## TEXT SECTION
Few things can start the day, or the week off worse than a required routine monotonous morning meeting. Maybe you’ve been to meetings like this yourself and you know how they go. People drone on and on about things that no one else is really interested in. It is just that there is an expectation that everyone will say something when no one wants to, or even prepares to speak. Such meetings have been the bane of many of my jobs and it is rare that I’ve found respites. There was one exception I can remember. I once had a manager who hated these meetings as much as anyone else. He still had to run them, so he would start every meeting with, “Any old business? Any new business? Okay, then. Let’s go out and get ‘em”. You had to be quick, motivated, and prepared if you had any something you felt was important and needed to be brought up in the meeting.
It never occurred to me that meetings like this could exist in the medical profession. When I went to a doctor when I was younger, I always thought of it as visits to some oracle with various people running around him, and not as part of a team, which centered on me. Yet, team based patient centered medicine is the way primary care is, or at least should be, going. With teams, you need meetings. The question becomes, how do you make them empowering instead of draining.
These meetings, often called ‘huddles’ are done differently by different teams, and part of the quality improvement process at CHC has been to find what has worked best from each team’s huddle and to share the experiences so each team’s huddle can be as effective as possible. This includes having medical assistants gather information about patients coming in during the day so that the whole team can review the details and be sure that nothing is missed.

Saved data entries:
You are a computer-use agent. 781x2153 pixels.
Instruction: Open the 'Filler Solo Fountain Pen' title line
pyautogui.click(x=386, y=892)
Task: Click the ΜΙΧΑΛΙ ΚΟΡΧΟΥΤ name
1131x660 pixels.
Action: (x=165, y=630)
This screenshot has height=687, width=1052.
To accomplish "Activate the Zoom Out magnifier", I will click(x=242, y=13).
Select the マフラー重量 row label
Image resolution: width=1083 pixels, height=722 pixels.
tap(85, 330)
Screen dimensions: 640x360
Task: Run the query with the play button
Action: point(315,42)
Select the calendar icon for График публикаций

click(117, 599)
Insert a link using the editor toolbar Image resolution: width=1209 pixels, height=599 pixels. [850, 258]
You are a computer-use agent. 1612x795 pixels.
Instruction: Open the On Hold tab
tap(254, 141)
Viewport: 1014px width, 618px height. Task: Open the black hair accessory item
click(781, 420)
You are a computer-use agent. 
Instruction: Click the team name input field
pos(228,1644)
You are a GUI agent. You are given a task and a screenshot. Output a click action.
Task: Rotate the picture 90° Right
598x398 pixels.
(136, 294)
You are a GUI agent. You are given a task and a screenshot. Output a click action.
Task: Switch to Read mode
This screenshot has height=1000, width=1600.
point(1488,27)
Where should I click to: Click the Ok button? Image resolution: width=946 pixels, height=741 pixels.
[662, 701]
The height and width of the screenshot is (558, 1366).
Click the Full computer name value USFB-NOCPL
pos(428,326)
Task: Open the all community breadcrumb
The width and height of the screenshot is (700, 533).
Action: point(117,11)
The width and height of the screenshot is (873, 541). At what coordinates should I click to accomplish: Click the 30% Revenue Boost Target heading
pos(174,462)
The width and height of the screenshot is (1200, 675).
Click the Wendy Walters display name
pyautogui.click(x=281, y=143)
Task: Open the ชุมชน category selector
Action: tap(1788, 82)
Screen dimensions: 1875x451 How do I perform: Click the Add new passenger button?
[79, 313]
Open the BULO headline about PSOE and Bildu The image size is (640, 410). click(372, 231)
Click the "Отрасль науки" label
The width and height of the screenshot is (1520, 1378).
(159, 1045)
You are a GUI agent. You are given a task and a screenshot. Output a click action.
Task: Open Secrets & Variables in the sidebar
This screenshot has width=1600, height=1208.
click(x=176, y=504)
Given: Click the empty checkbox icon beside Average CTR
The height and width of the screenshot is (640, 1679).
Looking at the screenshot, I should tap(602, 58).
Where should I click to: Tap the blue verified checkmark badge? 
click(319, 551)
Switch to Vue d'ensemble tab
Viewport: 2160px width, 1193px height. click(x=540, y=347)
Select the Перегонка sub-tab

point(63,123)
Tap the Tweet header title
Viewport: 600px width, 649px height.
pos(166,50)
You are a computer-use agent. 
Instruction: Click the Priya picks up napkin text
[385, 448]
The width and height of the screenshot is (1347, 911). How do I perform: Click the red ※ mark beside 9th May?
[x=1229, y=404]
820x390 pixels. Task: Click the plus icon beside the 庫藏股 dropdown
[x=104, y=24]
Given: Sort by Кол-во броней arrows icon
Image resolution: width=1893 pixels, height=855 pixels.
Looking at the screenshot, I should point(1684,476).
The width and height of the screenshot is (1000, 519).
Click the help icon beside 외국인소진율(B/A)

## WHAT IS BEING ASKED
Please quote the passage on team meetings from "These meetings, often" up to and including "nothing is missed.".

## OUTPUT OF THE TASK
These meetings, often called ‘huddles’ are done differently by different teams, and part of the quality improvement process at CHC has been to find what has worked best from each team’s huddle and to share the experiences so each team’s huddle can be as effective as possible. This includes having medical assistants gather information about patients coming in during the day so that the whole team can review the details and be sure that nothing is missed.